Making Older Adults Her Priority
Geriatrician bettered her business skills to better serve others
Kiffany Peggs
Chief Medical Officer, UnitedHealthcare Community & State
Vanderbilt Executive MBA 2017
Geriatrician bettered her business skills to better serve others
Kiffany Peggs
Chief Medical Officer, UnitedHealthcare Community & State
Vanderbilt Executive MBA 2017
Dr. Kiffany Peggs is unequivocal about the way that her Vanderbilt MBA has shaped her subsequent career. “I couldn’t do the job I have now without the degree I have,” she says.
A geriatrician by training, Dr. Peggs’ leadership position with UnitedHealth involves helping more than 10,000 elderly and infirm health plan members receive vital assistance they need. Those services can range from meal delivery to help with paying bills and repairs of rotten floorboards — all of which can affect a person’s overall well-being. She considers it a calling. As she told an interviewer in 2018, “During medical school, I especially loved care of the elderly and vulnerable. They always touched my heart.”
When she decided to return to school, Dr. Peggs was serving both as medical director of a small nursing and as a clinical professor at Vanderbilt University Medical Center. “I didn’t want to concentrate in health care,” she says. “I had spoken to other physicians, who encouraged me to do a more general MBA so I could get a better sense of business practices as a whole.”
Since then, she has been able to apply what she learned every day. “People [at UnitedHealth] who had my job previously just stayed on the clinical side of things,” says Dr. Peggs, a classically trained concert violinist. Thanks to her Vanderbilt degree, she brings to senior leadership meetings an understanding of operations, finance, and even legal issues. And she’s still in regular contact with peers from her C-team, both socially and to discuss business challenges.

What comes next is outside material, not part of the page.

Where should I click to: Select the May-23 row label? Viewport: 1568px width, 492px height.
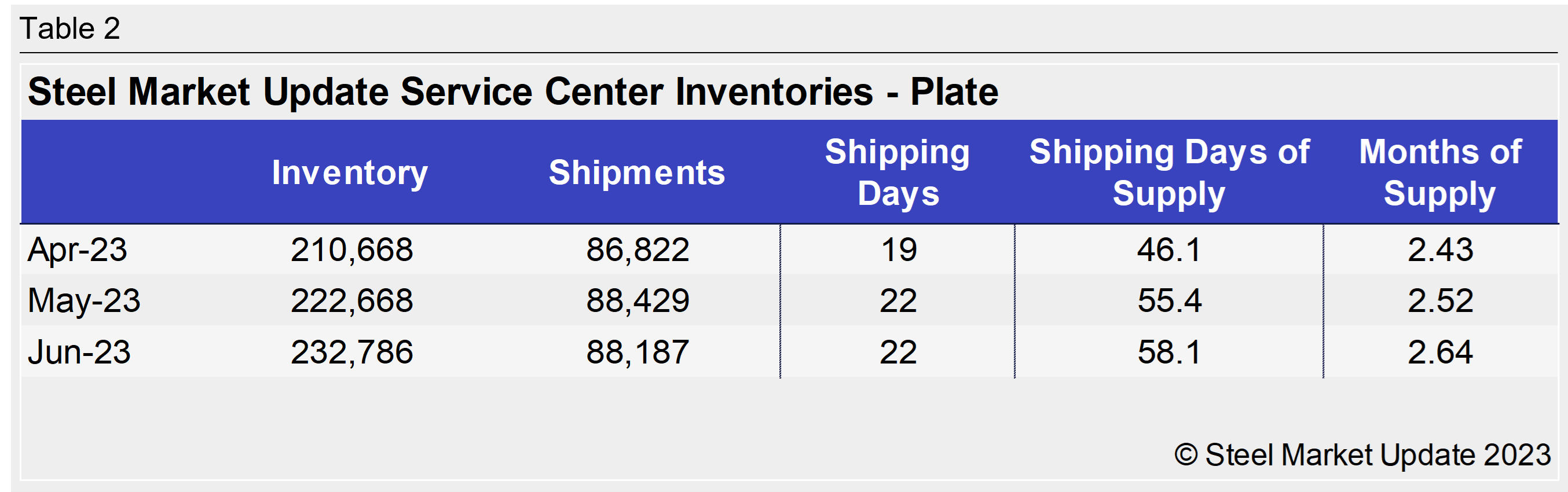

Dr. Peggs’ MBA also has served her well in managing two of her own businesses: a medical-legal consulting firm and a small, private practice through which she sees long-term care patients a few times a week. “I was starting one of the businesses when I entered business school, and I restarted it later and it has gone much better,” she says. “The strategy portion of running a small business is key.”
If it sounds like she has a lot on her plate, Dr. Peggs is used to that by now. Her first child was born four months after she began the Executive MBA program. Her second arrived a few months after graduation. She knows how to manage time. She still even plays the violin. But these days, she says, “it’s just for fun.”